By the time he got home I was hanging by a thread. Since Andrew is left handed the right side of my face was bruised and swollen. I cracked my ribs with a hard swing of his nine iron, a fresh layer of bruises on top of the old yellow ones.
Stabbing yourself once is extremely difficult. Repeating the process takes everything you’ve got. Before he took away my baby I would never have considered it. But now that he wants me gone…
Revenge is a wonderful motivator.
I managed two holes in my chest, but only one in my stomach. Having researched it, I saved it for last, knowing it would be the most painful. It took me three shoves to get the blade all the way in. Exhausted and weak, I blacked out and woke up to Andrew screaming my name.

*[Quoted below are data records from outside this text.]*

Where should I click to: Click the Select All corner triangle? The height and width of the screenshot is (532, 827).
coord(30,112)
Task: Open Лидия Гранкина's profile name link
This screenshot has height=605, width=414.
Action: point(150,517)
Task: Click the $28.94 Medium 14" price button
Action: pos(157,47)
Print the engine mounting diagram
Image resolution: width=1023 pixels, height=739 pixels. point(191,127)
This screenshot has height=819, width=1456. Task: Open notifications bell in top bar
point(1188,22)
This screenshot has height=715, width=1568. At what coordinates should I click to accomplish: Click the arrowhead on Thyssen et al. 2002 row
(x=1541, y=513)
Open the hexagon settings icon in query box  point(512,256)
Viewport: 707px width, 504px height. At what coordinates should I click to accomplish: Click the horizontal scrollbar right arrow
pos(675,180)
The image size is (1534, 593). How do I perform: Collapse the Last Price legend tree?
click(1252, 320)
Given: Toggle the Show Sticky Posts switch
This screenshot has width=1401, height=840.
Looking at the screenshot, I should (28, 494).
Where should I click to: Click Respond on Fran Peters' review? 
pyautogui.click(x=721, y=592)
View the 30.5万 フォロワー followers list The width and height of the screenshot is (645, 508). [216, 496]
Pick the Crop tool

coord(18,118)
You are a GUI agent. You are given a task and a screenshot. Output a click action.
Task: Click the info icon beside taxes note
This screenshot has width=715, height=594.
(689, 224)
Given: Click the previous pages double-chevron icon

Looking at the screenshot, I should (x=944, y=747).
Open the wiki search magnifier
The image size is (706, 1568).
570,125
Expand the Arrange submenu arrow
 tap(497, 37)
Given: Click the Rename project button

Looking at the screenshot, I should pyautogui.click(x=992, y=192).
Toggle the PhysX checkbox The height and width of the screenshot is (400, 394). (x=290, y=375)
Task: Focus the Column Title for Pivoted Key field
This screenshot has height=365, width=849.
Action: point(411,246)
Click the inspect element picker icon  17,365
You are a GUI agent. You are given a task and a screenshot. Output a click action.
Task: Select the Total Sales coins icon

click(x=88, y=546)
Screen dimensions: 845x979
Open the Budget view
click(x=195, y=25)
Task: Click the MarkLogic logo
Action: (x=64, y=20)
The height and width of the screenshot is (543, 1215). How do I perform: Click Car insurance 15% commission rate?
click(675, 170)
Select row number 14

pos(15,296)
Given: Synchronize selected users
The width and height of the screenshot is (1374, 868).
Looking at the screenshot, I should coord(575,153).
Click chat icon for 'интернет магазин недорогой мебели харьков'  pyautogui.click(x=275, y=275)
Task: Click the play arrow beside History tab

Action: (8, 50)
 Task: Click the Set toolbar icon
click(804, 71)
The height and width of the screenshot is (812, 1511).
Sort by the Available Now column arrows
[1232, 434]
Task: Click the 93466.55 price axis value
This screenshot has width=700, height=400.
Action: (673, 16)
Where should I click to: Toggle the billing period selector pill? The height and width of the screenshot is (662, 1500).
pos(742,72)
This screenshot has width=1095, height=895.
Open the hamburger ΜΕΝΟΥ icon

Like I said, nine cuts for nine years. Hands, torso, arms. Some deeper than others, but all absolutely necessary, especially the two gashes on my right arm. Without them, Detective Pullman might realize I did it all myself. I started with the hands. Defensive wounds. I learned that from the O.J. trial.
Even though I’m dead, I’m satisfied with how things have worked out. Andrew married me because he was too weak to come out to his bullying parents, and I suffered for it. But soon they'll know he’s gay and a murderer. I wonder which will hurt them more. Knowing them, probably the gay part. Idiots.
The street outside is a circus of flashing lights and ogling neighbors. We part ways on the driveway. The policeman tucks Andrew into one of the cruisers. My gurney heads toward the ambulance. Goodbye, Andrew. After all these years, I’m finally leaving you. But that’s okay. You’re in good hands.